Background:Delivery at 'term' is considered low risk for mothers and neonates. Evidence suggests variable outcomes at different gestations, even within 'term'. This study aims to compare pregnancy characteristics and neonatal outcomes of delivery at different gestations at 'term'.
Methods:We analysed the data of the island-wide multicentre Sri Lanka Birth Weight Study, which recruited all live-born newborns in 13 hospitals over 2 months in 2023. Only data of singleton pregnancies and term neonates were included. Pregnancy complications and neonatal outcomes of each gestation were analysed by logistic regression.
Findings:8053 'term' singleton deliveries (1805, 2367, 2087, 1762, and 32 at 37, 38, 39, 40 and 41 weeks) were included.
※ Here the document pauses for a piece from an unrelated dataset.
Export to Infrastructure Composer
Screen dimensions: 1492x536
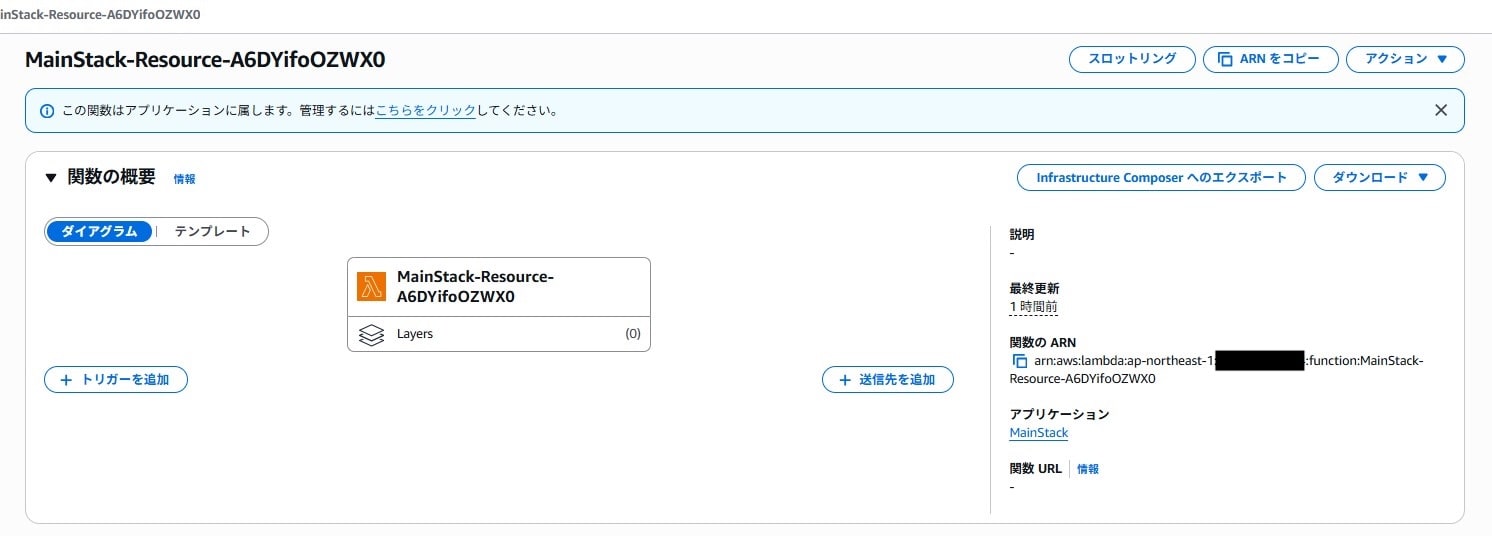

A higher proportion of mothers delivering at 37 weeks had pregestational diabetes (AOR: 7.84, 95% CI: 4.24-14.37), chronic hypertension (AOR: 4.37, 95% CI: 2.01-9.49), pregnancy-induced hypertension (AOR: 2.65, 95% CI: 1.92-3.66) and gestational diabetes (AOR: 1.96, 95% CI: 1.57-2.44) compared to mothers delivering at 39 weeks. The elective caesarean section rate was highest at 37 weeks (783, 43.4%) compared to 38 weeks (737, 31.1%) or higher gestations. Delivery at 37 weeks was associated with inferior neonatal outcomes of 5-min APGAR <8 (AOR: 3.04, 95% CI: 1.36-6.76), requiring resuscitation (AOR: 1.74, 95% CI: 1.27-2.38) and admission to intensive care (AOR: 1.62, 95% CI: 1.09-2.41) compared to 38 weeks.
Interpretation:Neonates born at 38 weeks showed better outcomes than those born at 37 weeks. When elective delivery is necessary, postponing it from 37 weeks to at least 38 weeks would positively impact neonatal outcomes.
Funding:UNICEF, Sri Lanka, funded the Sri Lanka Birth Weight Study. No funding obtained for this manuscript.